Despite the technological advances, there have been no new manned missions since then. They discovered that one of the most significant challenges is oxygen, essential for breathing and an oxidizing agent that makes it possible to burn fuel efficiently and generate the energy needed to propel a spaceship.In this interview, he explains how to extract oxygen from lunar soil and how they discovered that they could optimize steel production focusing on ironmaking and create new business opportunities.

QUESTION: Where did the idea to create Helios come from?
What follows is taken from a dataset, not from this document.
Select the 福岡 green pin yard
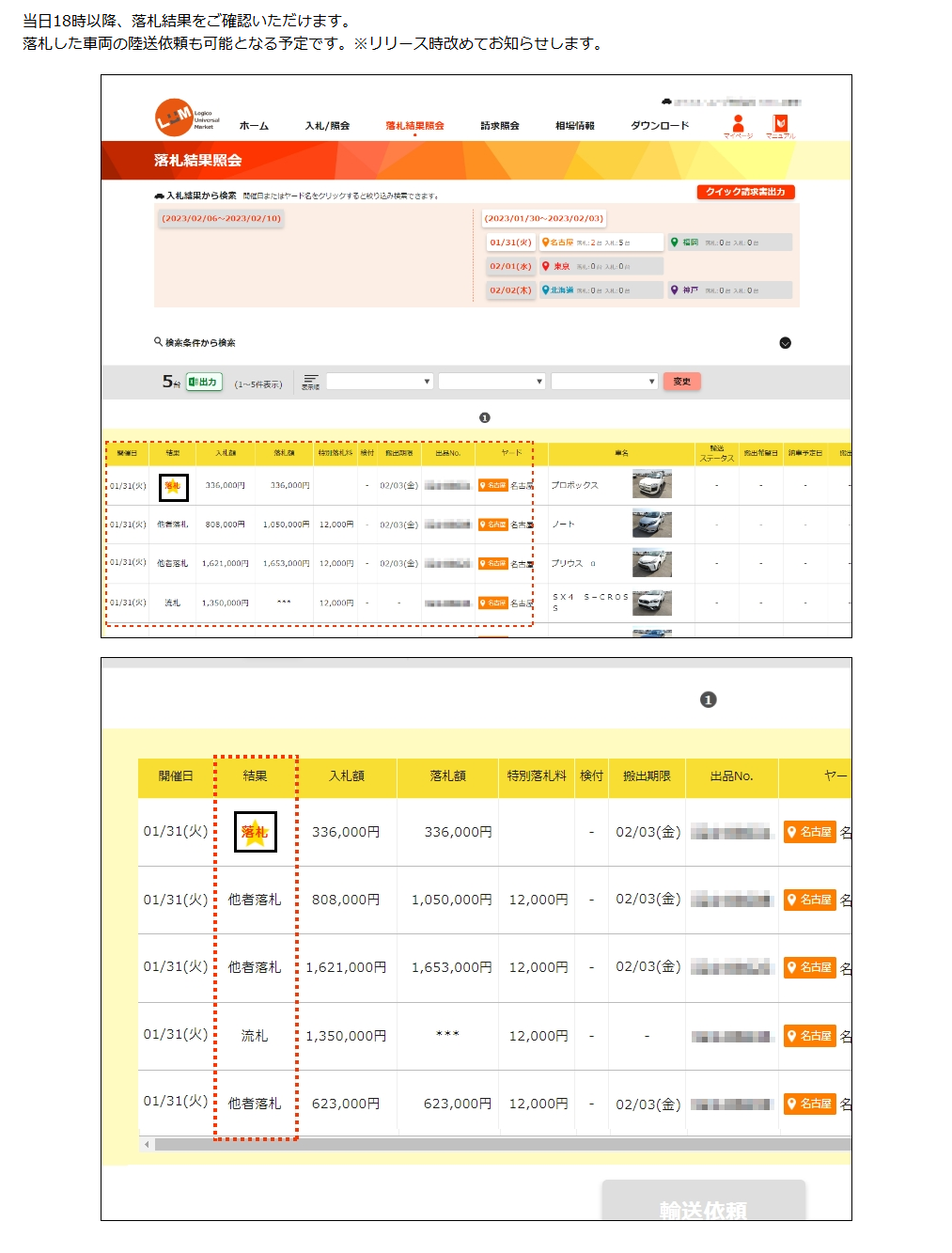Viewport: 952px width, 1253px height. coord(684,243)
ANSWER: It emerged from curiosity and questions about why humans had not returned to the Moon since 1972. We asked ourselves why the lunar bases we see in science fiction do not exist and what prevented them from returning. When we started to look into it, we reached out to people at NASA and research centers in the U.S. We discovered a niche industry in the space sector called In-Situ Resource Utilization (ISRU). This industry focuses on technologies that make it possible to use the resources available in space. This is how we realized that NASA would need an essential element on the Moon: oxygen.

Q: Why is oxygen so crucial to return to the Moon?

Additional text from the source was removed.